OBJETIVO DO EXERCÍCIO
As afirmações a seguir estão de acordo com o texto sobre o Plano Cavallo? Responda sim ou não para cada uma e cite entre aspas, sem alterações, as palavras do texto que decidem: (a) a popularidade do Plano Cavallo e do ministro chegou ao nível mais baixo; (b) no curto prazo, desvalorizar o real ajudaria a conter a inflação; (c) no longo prazo, o Brasil não terá alternativas.

TRECHO DO TEXTO
* * * * *
Já são notórias as dificuldades em curso na Argentina. O Plano Cavallo enfrenta problemas de ordem fiscal, o déficit comercial incomoda, assim como o custo social da estabilização e os desequilíbrios da previdência. A popularidade do plano e do ministro que lhe deu o nome atingiu o nível mais baixo.
Por acaso, mas não pela primeira vez, recoloca-se no Brasil o debate sobre a viabilidade de seguir o modelo argentino, adotando alguma forma de âncora cambial.
Entretanto, pelo menos desde outubro, vários riscos da opção argentina têm sido apontados no Brasil. Fala-se em desindustrialização, ausência de base fiscal sólida para sustentar a estabilidade cambial e até de vulnerabilidade financeira frente às instabilidades globais.
Mas como o avião que já está prestes a decolar, atingiu-se um ponto irreversível. Não há alternativa se não seguir adiante.
Há dois aspectos a considerar, um de curto, outro de longo prazo. No curto prazo, desvalorizar o real seria eliminar uma âncora sem ter outra para substituí-la. Numa economia ainda indexada, a desvalorização cambial seria combustível de mais inflação. E seria abalado, de modo talvez irreversível, um componente psicológico essencial à estabilização das expectativas.
No longo prazo, entretanto, há muitas alternativas. Feito um ajuste fiscal decente, criadas as condições para a redução consistente das taxas de juros, desindexada a economia, aí sim será possível, até aceitável se não desejável, que se promovam correções no modelo cambial. E que se aprofundem políticas de estímulo à modernização produtiva, à redução de custos trabalhistas ou de financiamento tanto a exportadores quanto a produtores locais. Como já anunciou o próprio FHC, a respeito da inserção internacional da economia brasileira, num horizonte mais amplo será imperativo "integrar sem desintegrar".
Há muita gente sofrendo hoje de uma espécie de síndrome de Cavallo. O risco maior é transformarem essa cautela justificada em obstáculo à mudança e à estabilização.
* * * * *
AMOSTRA DA LISTAGEM
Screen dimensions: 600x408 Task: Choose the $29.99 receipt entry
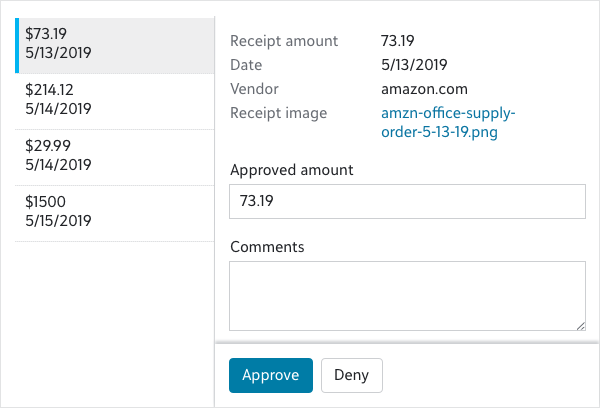pos(110,157)
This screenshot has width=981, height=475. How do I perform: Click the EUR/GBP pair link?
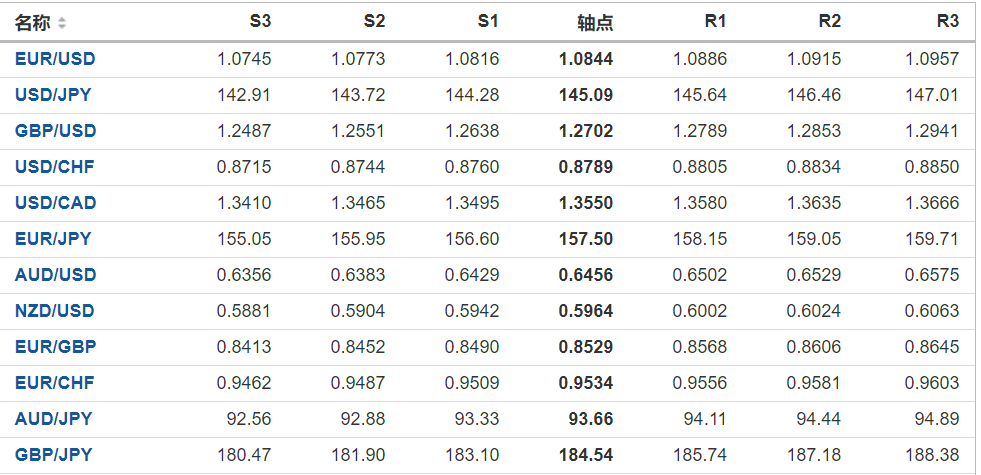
* * * * *
RESPOSTA CORRETA
(a) Sim: "A popularidade do plano e do ministro que lhe deu o nome atingiu o nível mais baixo."
(b) Não: "a desvalorização cambial seria combustível de mais inflação."
(c) Não: "No longo prazo, entretanto, há muitas alternativas."